Saturday, September 27, 2014
Review: Ivy League Athletes (2014)
After reading such books as "The System" (see below), it's easy to become a little discouraged about the state of athletics at our nation's universities. There certainly is a lot of cheating going on, and even the biggest supporters of college sports probably could be convinced that the competitors often should be called athlete-students instead of student athletes.
Well - Sal Maiorana to the rescue.
The Rochester sports writer is back with yet another book - he's practically a one-man industry as such things go - and this is one of his most interesting projects. It's called "Ivy League Athletes," which isn't exactly catchy but gets the point across about what the book is all about.
Maiorana spent much of the 2011-12 school year keeping up with nine different Ivy League athletes from seven different schools. (Princeton opted out, for no obvious reason.) He wanted to see what a season was like for them.
Maiorana chose his subjects wisely. Yes, they are mostly overachievers, decidedly on the brilliant and articulate side. Not only do they go through a full course load during the year, but they also play sports at a high level in their spare time - even if they don't have much spare time. Melanie Baskind of Harvard gets extra credit in that sense, because she played soccer in the fall and lacrosse in the spring.
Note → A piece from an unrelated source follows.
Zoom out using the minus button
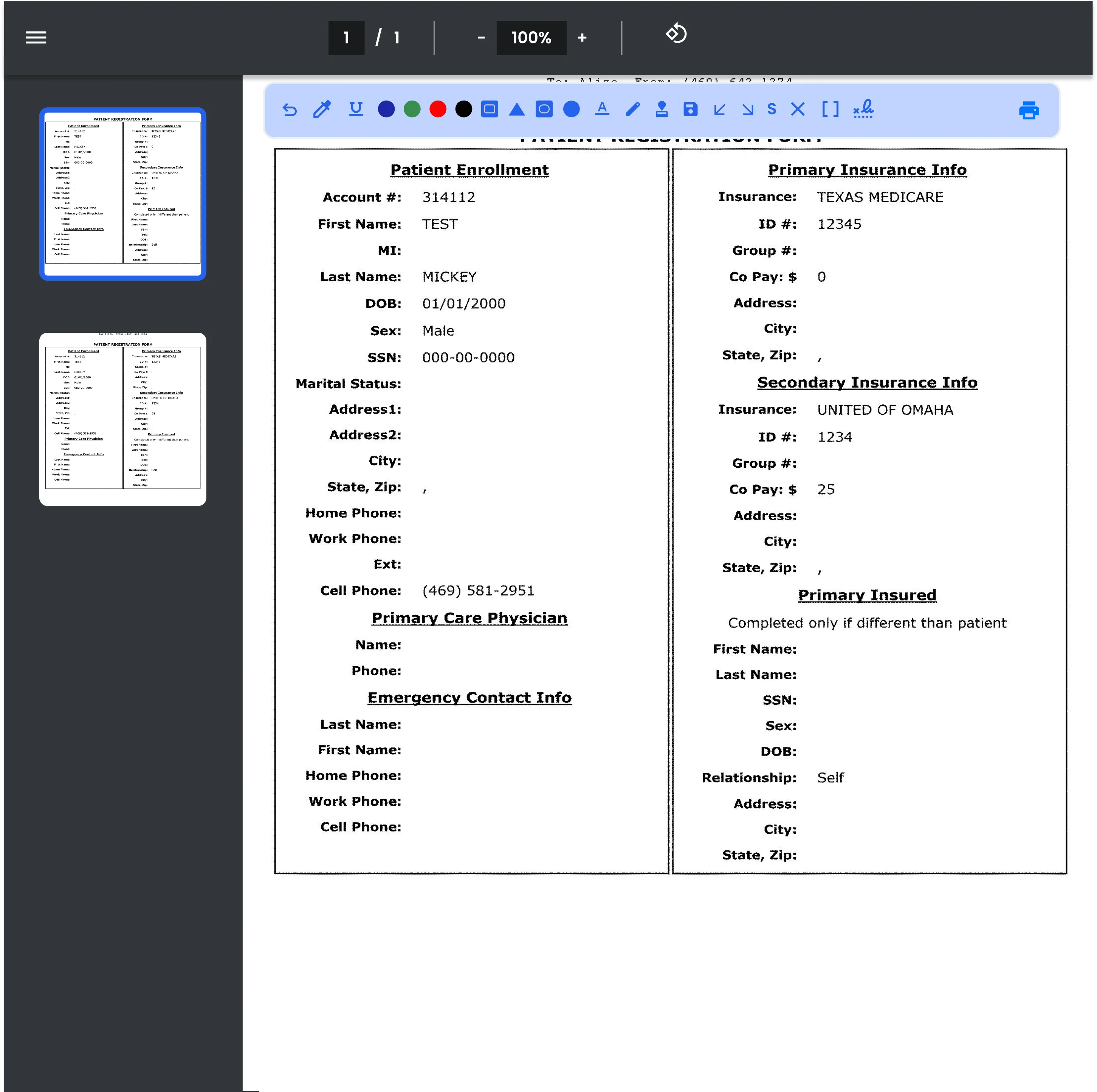The image size is (1097, 1092). pyautogui.click(x=481, y=37)
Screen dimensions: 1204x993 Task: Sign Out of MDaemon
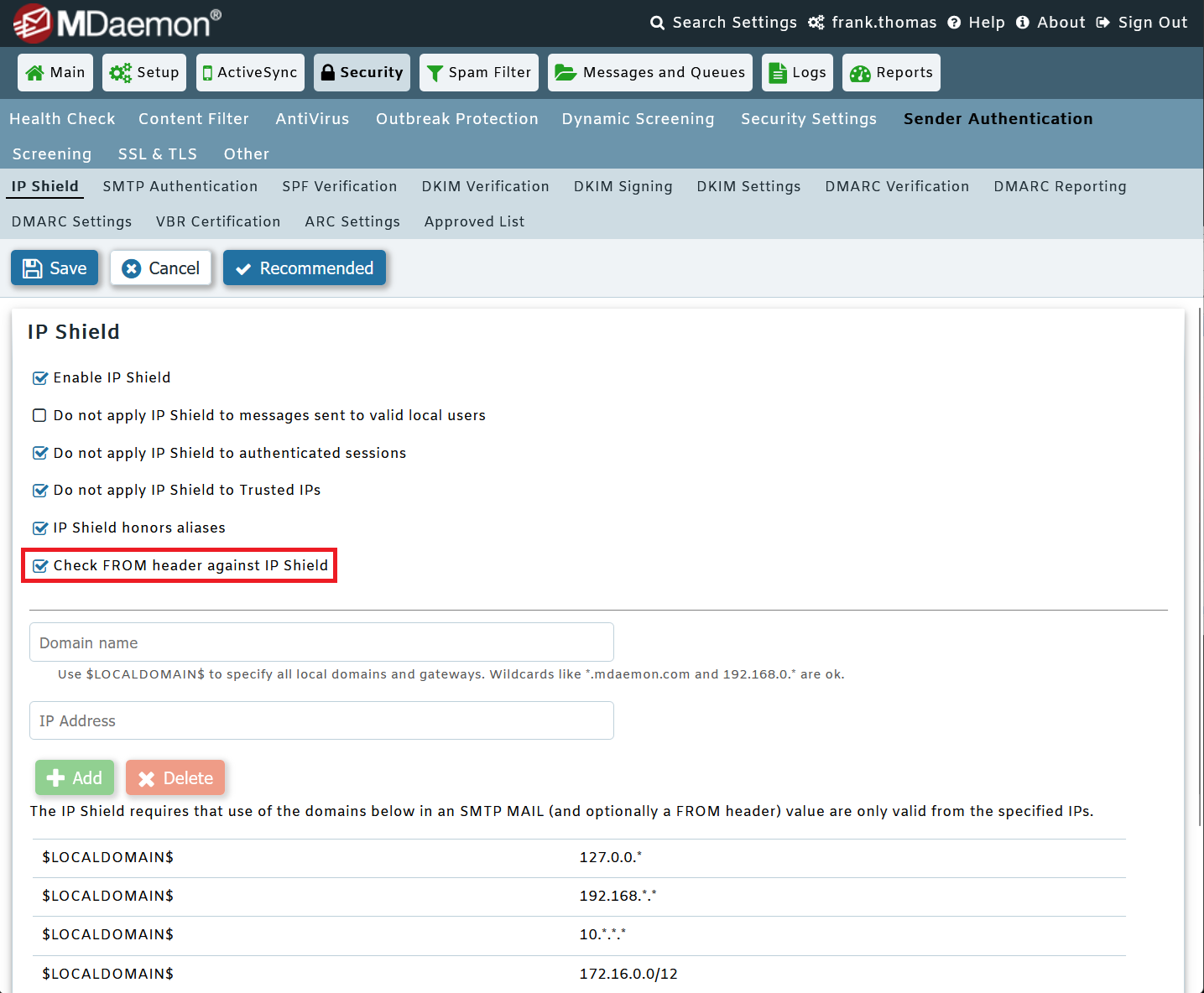point(1152,23)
What's more, the backgrounds of those followed are very different. Lucky Mkosana came all the way from Zimbabwe to play soccer at Dartmouth. Andy Iles came all the way from Ithaca, New York, to play hockey at Cornell. Greg Zebrack came from a typical Southern California family to play baseball at Penn; Sheila Dixon was adopted by a woman who already had 14 children after Dixon's drug-abusing mother put Sheila up for adoption. Some had hopes of playing professionally once they were done in college, but all of them wound up with a degree (or appeared to be headed toward one when the book was finished).
It's difficult to play high level sports and go to school at the same time, and many have to cut corners at other schools. There are no such corners at Harvard and Yale, but the players come across as interesting individuals because of the experience. It must have been odd for Maiorana to do interviews where so many of the answers were better than the questions.
The book comes with a couple of slight drawbacks, and I'm not sure they could have been easily fixed. First, there are plenty of descriptions of games and teams from a couple of years ago, and it's difficult to make some of those interesting even thought we certainly don't know how the story is going to come out. About the only exception to that is the experience of Harvard men's basketball; some might have a vague recollection of the outcome of that particular season.
Second, the book winds up in the summer of 2012. That's more than two years ago at the time of this reading. My guess is that it took some time for the book to find a publishing home (Northeastern University Press finally came through in that department). That extra year of narration could have changed the epilogue a bit, telling us whether certain athletes went on to success well after graduation.
It's difficult to complain too much about those issues, though. "Ivy League Athletes" shows that it doesn't take a national championship for athletes to become success stories, because there are plenty of good tales going on in other places. Those looking for some will find their fill here.